Energy bookkeeping is the theme: pick a system, set a convenient \(U = 0\) reference, and decide whether mechanical energy is conserved (only conservative forces) or whether friction is siphoning energy into heat. Take \(g = 9.8 m/s^{2}\).

  1. What is the spring constant of a spring that stores 25 J of elastic potential energy when compressed by 7.5 cm?
  2. A 2.00 kg book is dropped to a friend 10.0 m below whose hands are 1.50 m above the ground. Find (a) the work gravity does on the book during the drop and (b) ΔU of the book–Earth system, taking U = 0 at ground level.
  3. A 2.0 g ice flake is released from the rim of a frictionless hemispherical bowl of radius 22.0 cm. Find its speed at the bottom.
  4. A runaway 1.2×10⁴ kg truck moving at 130 km/h coasts up a frictionless escape ramp inclined at 15°. What minimum ramp length stops it?

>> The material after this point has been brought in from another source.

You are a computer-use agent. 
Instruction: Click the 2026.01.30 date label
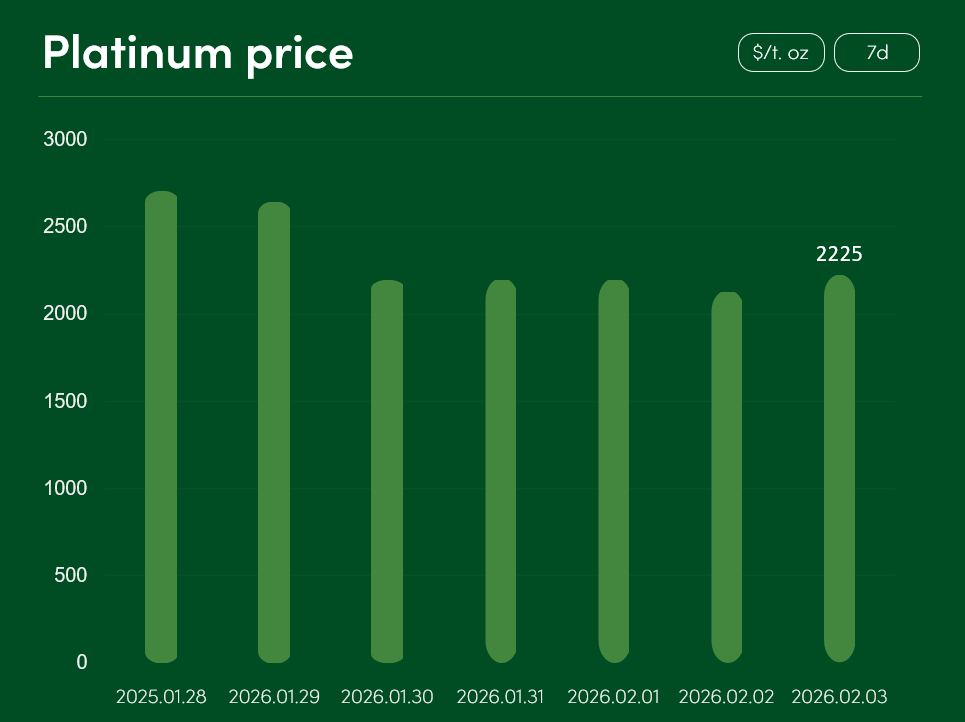click(387, 697)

  5. A 700 g block is dropped from rest onto a vertical spring (k = 400 N/m), compressing it 19.0 cm before stopping. Find the height above the spring from which it was released.

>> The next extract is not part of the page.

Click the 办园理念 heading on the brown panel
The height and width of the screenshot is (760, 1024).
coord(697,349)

  6. A 0.341 kg ball on a 0.452 m rod swings from horizontal down to its lowest point. Find the work gravity does and the change in the ball–Earth potential energy.
  7. A 25 kg bear slides 12 m down a pine tree, reaching 5.6 m/s at the bottom. Find (a) ΔU of the bear–Earth system and (b) the average frictional force.
  8. In a potential-energy graph, a 2.0 kg particle at x = 2.0 m has speed 1.5 m/s with mechanical energy fixed. Using \(F = -dU/dx\), explain how to locate its turning points and the force direction. (Sketch a plausible U(x).)
  9. A 2.5 kg block slides into a spring (k = 320 N/m), compressing it 7.5 cm before stopping, with μk = 0.25 between block and floor. Find (a) the spring's work and (b) the thermal energy generated.
  10. A 60 kg skier leaves a ramp at 24 m/s, 25° above horizontal, and lands 14 m below moving at 22 m/s. By how much did air drag reduce the skier–Earth mechanical energy?
Tip: deciding what to include in "the system" is the key move. Put the spring, floor, and Earth inside the system and friction's work becomes an internal ΔEth term — then total energy is simply conserved, and a hard problem becomes one tidy equation.